Comment 9 Christian Speckner 2024-05-22 13:18:18 PDT
(In reply to Marcus Plutowski from comment #6)
> It is odd that I wasn't able to reproduce this on my M3. To make sure I'm
> doing this the exact same way you are: I know you were first looking at the
> Safari Technology Preview at first, but thereafter how exactly did you
> measure performance for a specific hash? Details on A) how you built, B)
> what you ran (MiniBrowser? something else?) would help a lot.

Hm, it is possible that the M3 is simply too fast to show a noticeable performance drop, although I would have expected an effect on the limit MIPS at any rate (the actual MIPS are capped at 100). I have added code to make the cap adjustable to the emulator though which I can backport to the version that uses call_indirect for dispatch if this helps.
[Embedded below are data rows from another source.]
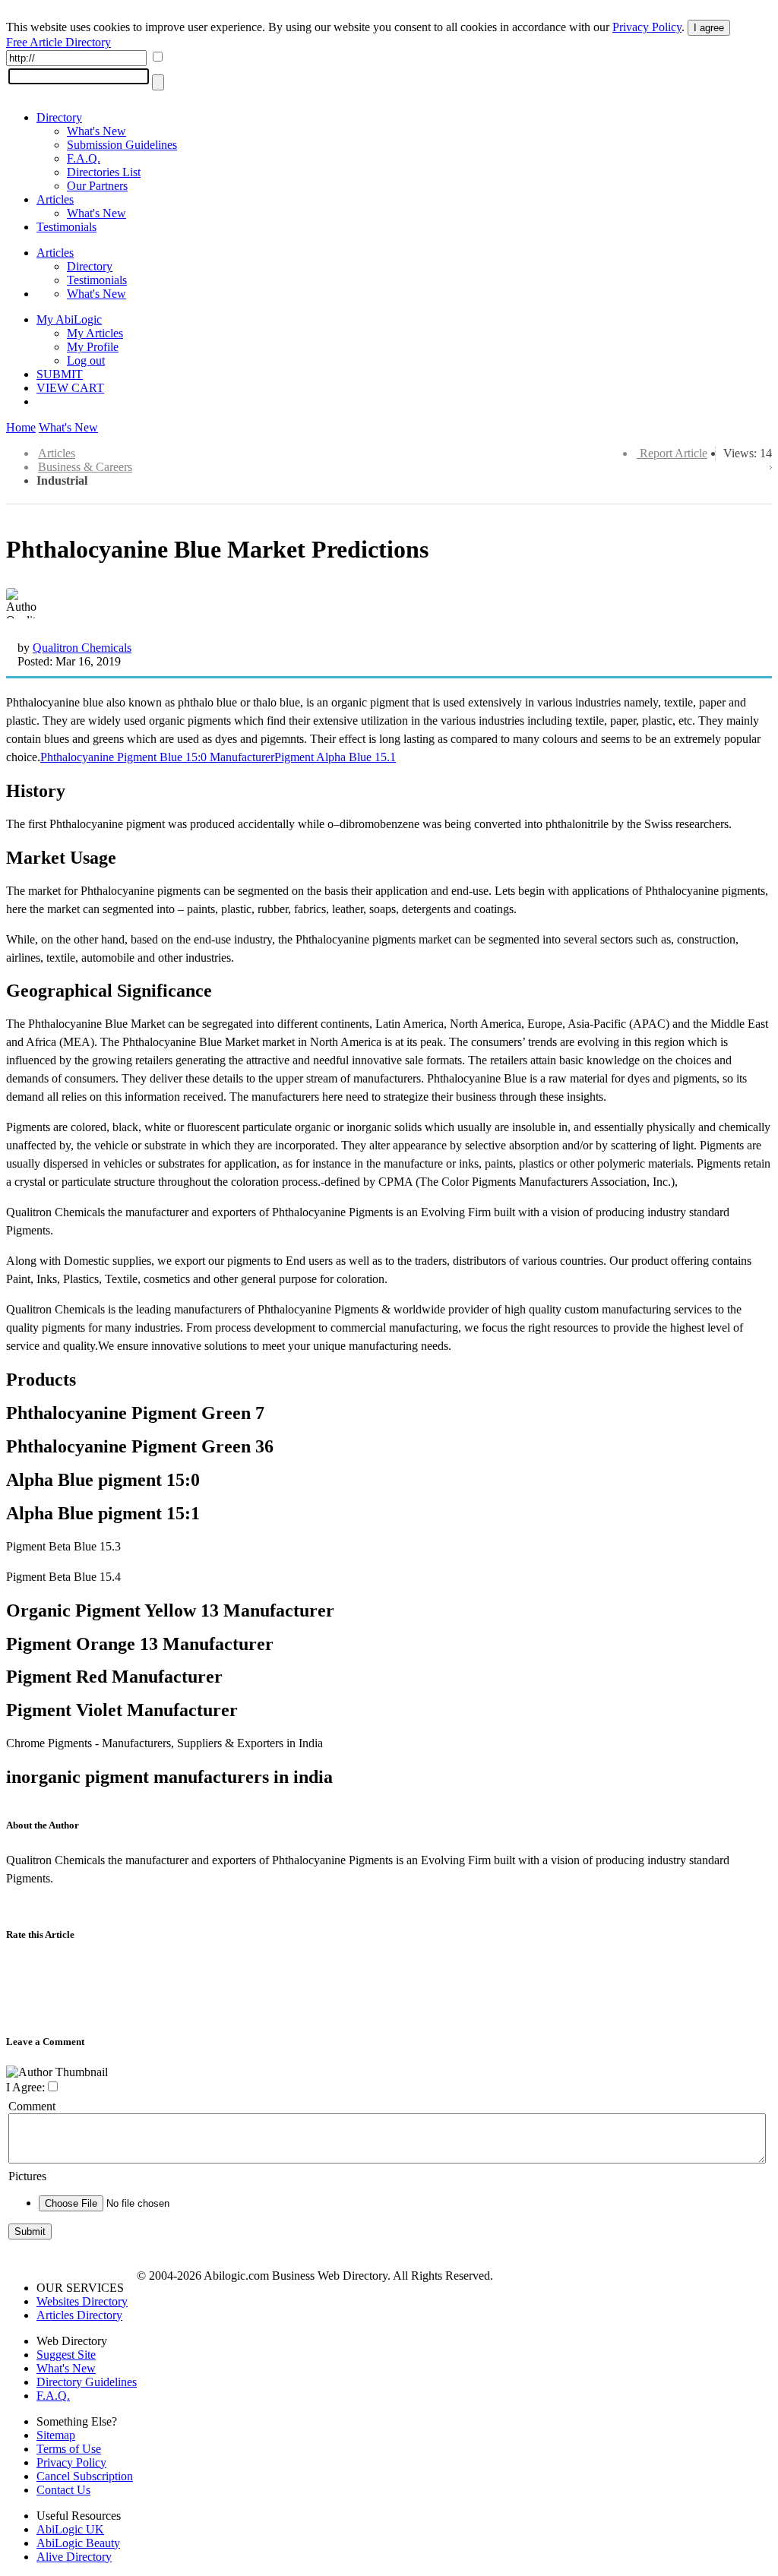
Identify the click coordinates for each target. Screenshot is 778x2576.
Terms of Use (68, 2448)
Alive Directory (74, 2556)
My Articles (95, 333)
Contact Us (63, 2489)
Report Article (673, 453)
I also have another benchmark that does mp4 video decoding and that might give cleaner results if the cap is increased, but that comes with a 64MB SD card image that I cannot upload to bugzilla ;)
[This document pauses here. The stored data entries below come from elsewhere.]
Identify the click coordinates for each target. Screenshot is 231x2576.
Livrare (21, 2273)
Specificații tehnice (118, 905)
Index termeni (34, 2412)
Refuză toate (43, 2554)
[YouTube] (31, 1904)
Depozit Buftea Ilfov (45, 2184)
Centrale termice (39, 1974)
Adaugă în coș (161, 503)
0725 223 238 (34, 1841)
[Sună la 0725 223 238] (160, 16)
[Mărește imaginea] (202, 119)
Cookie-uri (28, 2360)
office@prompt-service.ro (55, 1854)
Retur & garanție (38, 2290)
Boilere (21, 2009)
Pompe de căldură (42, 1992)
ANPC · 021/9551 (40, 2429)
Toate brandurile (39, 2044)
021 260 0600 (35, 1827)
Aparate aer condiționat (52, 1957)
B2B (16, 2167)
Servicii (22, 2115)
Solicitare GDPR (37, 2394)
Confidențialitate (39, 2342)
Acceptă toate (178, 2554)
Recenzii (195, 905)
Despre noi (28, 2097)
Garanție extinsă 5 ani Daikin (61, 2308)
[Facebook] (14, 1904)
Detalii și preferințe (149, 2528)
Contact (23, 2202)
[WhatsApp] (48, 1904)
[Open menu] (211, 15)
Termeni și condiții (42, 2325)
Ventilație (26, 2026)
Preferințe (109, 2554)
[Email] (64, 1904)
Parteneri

As for how I built and tested: I checked out the repsective SHA, did a 'git clean -xffd', then './Tools/Scripts/build-web' to build, and then './Tools/Scripts/run-safari' to run.
Comment 10 Marcus Plutowski 2024-05-22 14:06:59 PDT
(In reply to Christian Speckner from comment #9)

> I have added code to make
> the cap adjustable to the emulator though which I can backport to the
> version that uses call_indirect for dispatch if this helps.
This would definitely help, thanks!
Comment 11 Justin Michaud 2024-05-23 10:17:09 PDT
Pull request: https://github.com/WebKit/WebKit/pull/28990
Comment 12 Christian Speckner 2024-05-23 13:51:02 PDT
(In reply to Justin Michaud from comment #11)
> Pull request: https://github.com/WebKit/WebKit/pull/28990

Just built this PR, and the slowdown is gone 🎉 Speed is now on par again with current Safari, both with the call_indirect heavy version of the emulator and with the current codebase.
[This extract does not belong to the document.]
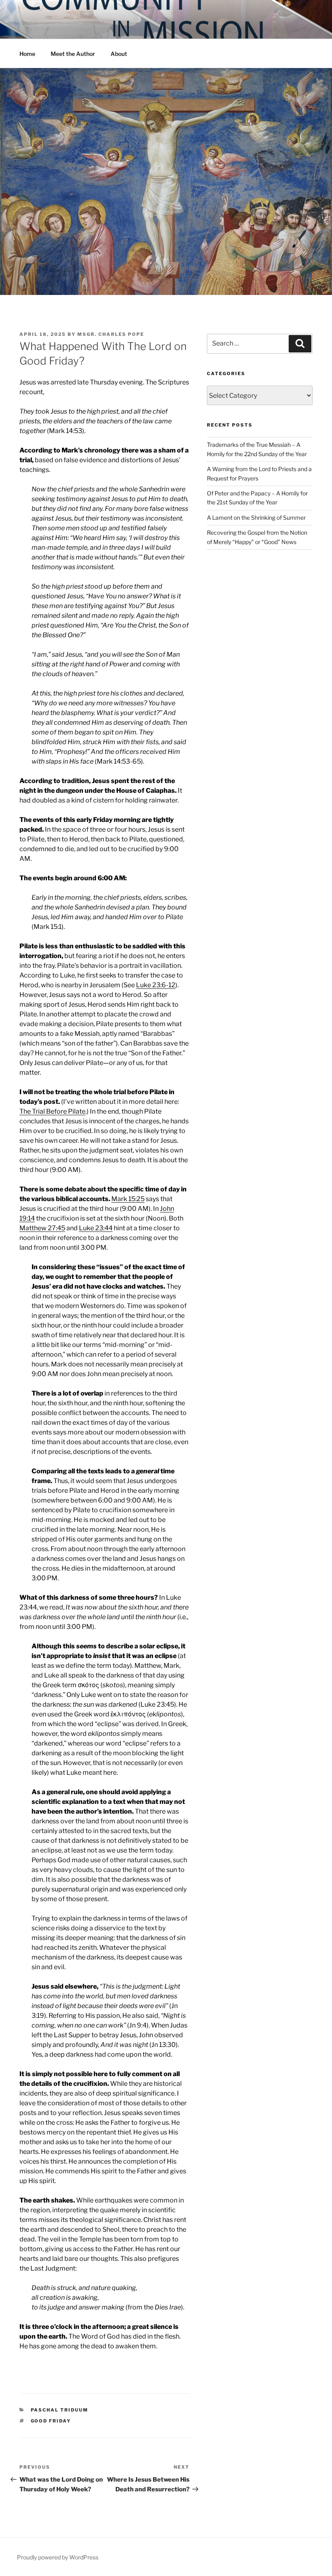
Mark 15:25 (128, 1199)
In case you want or need to do further benchmarking, I have extended https://cloudpilot-emu.github.io/uarm-indirect/ to include a slider to increase the MIPS cap. Note that you'll have to load the SD / ROM image files again. I have also uploaded a SD card image with two more benchmarks to https://cspeckner.de/benchmark.img .

The first new benchmark is yCPUBench. If you start it and click "Benchmark armlet" you'll get a number that can be compared (provided you set the MIPS to 300 in order to avoid the cap).

The other benchmark is TCPMP which is a video player. Start it (takes a few seconds), click the title to open the "File" menu, select "open files" from the menu, then select "slot 2" and open "ED.avi". If you then select "Benchmark" from the file menu it'll start decoding as fast as possible, and if you click the video after a few seconds you'll get a quantitative benchmark that can be compared (again, set MIPS to 300 to avoid hitting the cap).
Comment 13 EWS 2024-05-29 02:05:02 PDT
Committed 279435@main (7a1fe31ef5a7): <https://commits.webkit.org/279435@main>

Reviewed commits have been landed. Closing PR #28990 and removing active labels.